Mathematics • Year 8 • Unit 2 • Lesson 13
x- and y-Intercepts
Build fluency with the intercept method: set x = 0 for the y-intercept, set y = 0 for the x-intercept. One worked example, one guided fill-in, then eight independent problems.
1. I do — fully worked example
Read every line. The intercept method always uses the same trick: kill one variable by setting it to zero.
Problem.

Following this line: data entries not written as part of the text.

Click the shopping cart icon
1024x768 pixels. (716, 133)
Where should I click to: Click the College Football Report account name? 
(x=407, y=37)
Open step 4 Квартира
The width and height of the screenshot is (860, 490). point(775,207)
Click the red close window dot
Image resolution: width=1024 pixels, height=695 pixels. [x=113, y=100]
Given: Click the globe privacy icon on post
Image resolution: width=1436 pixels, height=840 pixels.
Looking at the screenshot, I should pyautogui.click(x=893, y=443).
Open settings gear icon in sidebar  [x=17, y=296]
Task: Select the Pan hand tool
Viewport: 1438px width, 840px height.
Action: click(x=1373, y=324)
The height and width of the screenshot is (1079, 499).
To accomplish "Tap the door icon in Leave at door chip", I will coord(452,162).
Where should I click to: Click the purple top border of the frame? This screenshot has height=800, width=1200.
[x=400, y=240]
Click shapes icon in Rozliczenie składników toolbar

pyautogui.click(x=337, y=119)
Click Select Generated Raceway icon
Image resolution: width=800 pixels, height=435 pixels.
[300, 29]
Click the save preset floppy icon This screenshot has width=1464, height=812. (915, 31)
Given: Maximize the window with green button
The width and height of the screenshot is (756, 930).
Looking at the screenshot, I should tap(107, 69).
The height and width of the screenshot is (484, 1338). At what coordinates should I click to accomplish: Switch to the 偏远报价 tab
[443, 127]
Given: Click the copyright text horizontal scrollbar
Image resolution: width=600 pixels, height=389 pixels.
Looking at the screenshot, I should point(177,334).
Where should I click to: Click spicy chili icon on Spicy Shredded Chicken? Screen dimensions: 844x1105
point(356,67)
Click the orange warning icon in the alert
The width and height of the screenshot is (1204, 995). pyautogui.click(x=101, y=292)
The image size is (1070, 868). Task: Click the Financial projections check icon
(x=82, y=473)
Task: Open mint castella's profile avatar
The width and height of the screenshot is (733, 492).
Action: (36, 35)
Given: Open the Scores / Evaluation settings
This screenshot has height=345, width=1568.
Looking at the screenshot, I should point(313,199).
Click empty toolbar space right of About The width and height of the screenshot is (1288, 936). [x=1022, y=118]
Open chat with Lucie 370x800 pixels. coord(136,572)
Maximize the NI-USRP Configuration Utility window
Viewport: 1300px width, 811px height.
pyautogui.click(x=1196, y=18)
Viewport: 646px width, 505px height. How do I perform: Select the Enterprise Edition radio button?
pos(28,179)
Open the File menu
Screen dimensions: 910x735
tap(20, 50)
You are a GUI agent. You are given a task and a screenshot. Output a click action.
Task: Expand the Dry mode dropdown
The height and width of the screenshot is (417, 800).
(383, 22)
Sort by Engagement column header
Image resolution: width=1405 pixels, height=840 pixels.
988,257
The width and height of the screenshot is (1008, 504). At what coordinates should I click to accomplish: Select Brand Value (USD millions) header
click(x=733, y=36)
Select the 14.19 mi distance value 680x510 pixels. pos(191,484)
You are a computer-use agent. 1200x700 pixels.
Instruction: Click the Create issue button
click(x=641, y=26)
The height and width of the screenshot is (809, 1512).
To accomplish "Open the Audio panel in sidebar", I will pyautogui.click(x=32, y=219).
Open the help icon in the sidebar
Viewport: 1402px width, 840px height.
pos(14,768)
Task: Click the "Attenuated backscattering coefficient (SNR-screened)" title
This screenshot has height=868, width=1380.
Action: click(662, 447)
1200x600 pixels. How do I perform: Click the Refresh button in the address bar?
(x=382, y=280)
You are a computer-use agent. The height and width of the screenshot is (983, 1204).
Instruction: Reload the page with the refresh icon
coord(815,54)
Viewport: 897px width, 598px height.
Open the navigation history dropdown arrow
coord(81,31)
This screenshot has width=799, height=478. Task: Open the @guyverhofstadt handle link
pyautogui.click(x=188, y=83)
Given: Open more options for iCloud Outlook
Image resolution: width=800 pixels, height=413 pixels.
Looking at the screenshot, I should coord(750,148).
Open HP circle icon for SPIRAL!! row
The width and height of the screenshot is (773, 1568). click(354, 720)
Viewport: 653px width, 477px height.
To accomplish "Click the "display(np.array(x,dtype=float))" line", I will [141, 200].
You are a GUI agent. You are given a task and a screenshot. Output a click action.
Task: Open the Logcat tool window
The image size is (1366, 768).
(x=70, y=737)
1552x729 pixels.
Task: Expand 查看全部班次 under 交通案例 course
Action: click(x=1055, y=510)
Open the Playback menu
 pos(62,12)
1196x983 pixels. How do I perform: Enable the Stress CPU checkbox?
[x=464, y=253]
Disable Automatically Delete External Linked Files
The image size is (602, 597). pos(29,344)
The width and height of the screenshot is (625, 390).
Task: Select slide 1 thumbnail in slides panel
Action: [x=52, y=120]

Find the x- and y-intercepts of 2x + 3y = 6.
Step 1 — y-intercept: set x = 0.
2(0) + 3y = 6 → 3y = 6 → y = 2
Reason: the y-axis is the vertical line where x = 0. Substituting kills the x-term and leaves a simple equation in y.
y-intercept: (0, 2)
Step 2 — x-intercept: set y = 0.
2x + 3(0) = 6 → 2x = 6 → x = 3
Reason: the x-axis is the horizontal line where y = 0. Common trap — students often switch these two!
x-intercept: (3, 0)
Answer: x-intercept = (3, 0), y-intercept = (0, 2).
2. We do — fill in the missing steps
Find the x- and y-intercepts of 3x + 4y = 12. Fill in each blank. 4 marks
Step 1 — y-intercept: set x = 0.
3( ____ ) + 4y = 12 → 4y = ______ → y = ______
y-intercept: ( ______ , ______ )
Step 2 — x-intercept: set y = 0.
3x + 4( ____ ) = 12 → 3x = ______ → x = ______
x-intercept: ( ______ , ______ )
Sketch check: the line passes through these two intercepts. Both coordinates are positive integers, so the line falls from top-left of the first quadrant to bottom-right. ✓
3. You do — independent practice
Show your working. Foundation (direct intercepts), Standard (rearrange first), Extension (special cases).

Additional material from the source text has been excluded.